Mar Ligure: il Drone della Guardia Costiera ha compiuto ieri il primo volo

Ieri, 8 giugno, c’è stato il 30esimo anniversario della “Giornata mondiale degli oceani”, una data simbolica perfetta per assistere al primo volo a livello nazionale del drone della Guardia Costiera.

Per questo battesimo dell’aria il velivolo, messo a disposizione dall’EMSA (Agenzia europea per la sicurezza marittima) per finalità di monitoraggio del traffico marittimo e delle emissioni in mare, ha volato sopra il Mar Ligure manovrato in remoto da personale specializzato dell’azienda Tekever, ma sotto il controllo operativo diretto del Nucleo aereo della guardia costiera di Sarzana.

Dopo questo esordio nei cieli, il Mar Ligure continuerà ad accompagnare i prossimi voli del drone della Guardia Costiera che entrerà pienamente in servizio nel corso di questa stagione estiva, impiegato per la precisione in operazioni di pattugliamento a scopo di sorveglianza ambientale, vigilanza sulle attività di pesca e più in generale del traffico marittimo nel Mar Ligure, con particolare riferimento all’area del Santuario Pelagos per la protezione dei mammiferi marini nel Mediterraneo, un tratto di mare che si estende per quasi quasi 90mila km quadrati e che rappresenta un patrimonio scientifico, socio-economico, culturale ed educativo di massimo valore.
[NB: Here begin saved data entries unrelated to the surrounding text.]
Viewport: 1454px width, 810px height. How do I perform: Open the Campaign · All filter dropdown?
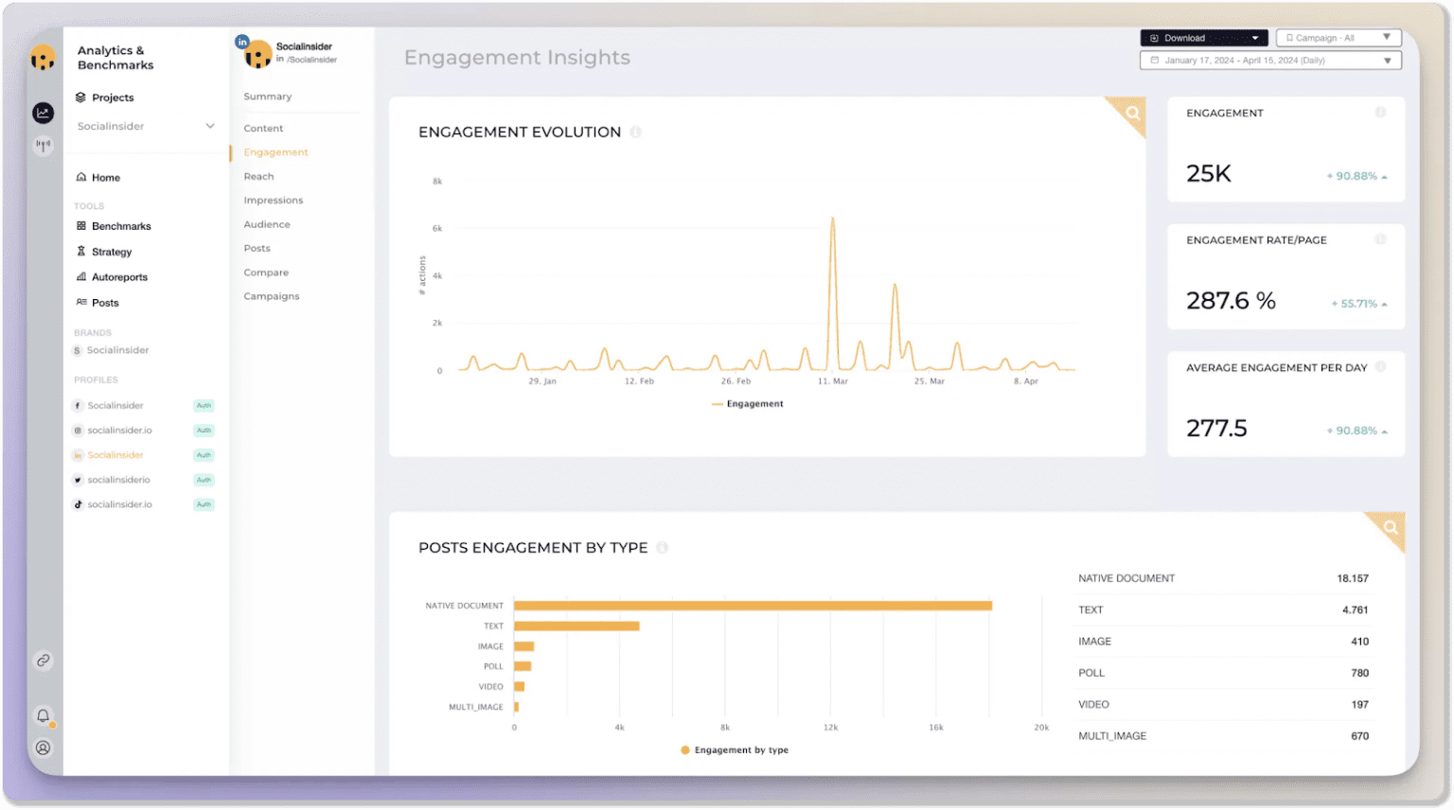(1338, 37)
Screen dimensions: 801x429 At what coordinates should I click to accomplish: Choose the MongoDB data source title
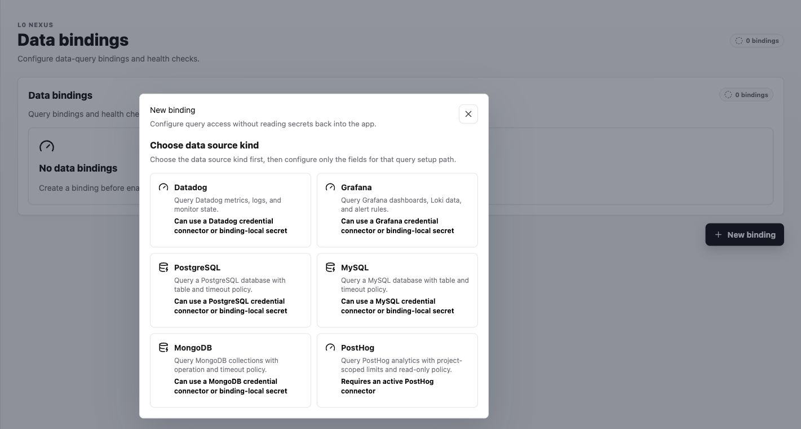[193, 348]
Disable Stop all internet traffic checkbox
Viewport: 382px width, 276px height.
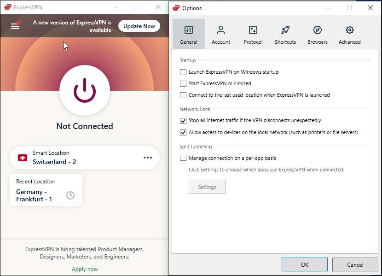[x=183, y=121]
Il drone, un velivolo ad ala fissa dal peso di circa 180 kg, ha un’autonomia che gli permette di restare in volo fino a 12 ore, ad una velocità di crociera di 55 nodi, ossia all’incirca 100 km/h. Ovviamente a bordo del drone sono presenti diversi accessori come ad esempio un sensore elettro ottico/infrarosso, una telecamera a puntamento laser per il tracciamento delle unità in mare, un sistema radar marittimo, dei sensori di rilevazione delle emissioni radar e radiofoniche per individuare eventuali chiamate/segnali di soccorso, un ricevitore AIS e un trasponder aereo, nonché di un trasmettitore radio per indicare la posizione d’emergenza (Epirb).

Al momento il piano prevede di usare il drone per 3 voli a settimana, un numero che potrebbe subire delle variazioni dopo che in questo primo periodo di prova verrà verificata l’interoperabilità completa tra questa novità e il resto delle operazioni che già interessano la base aerea.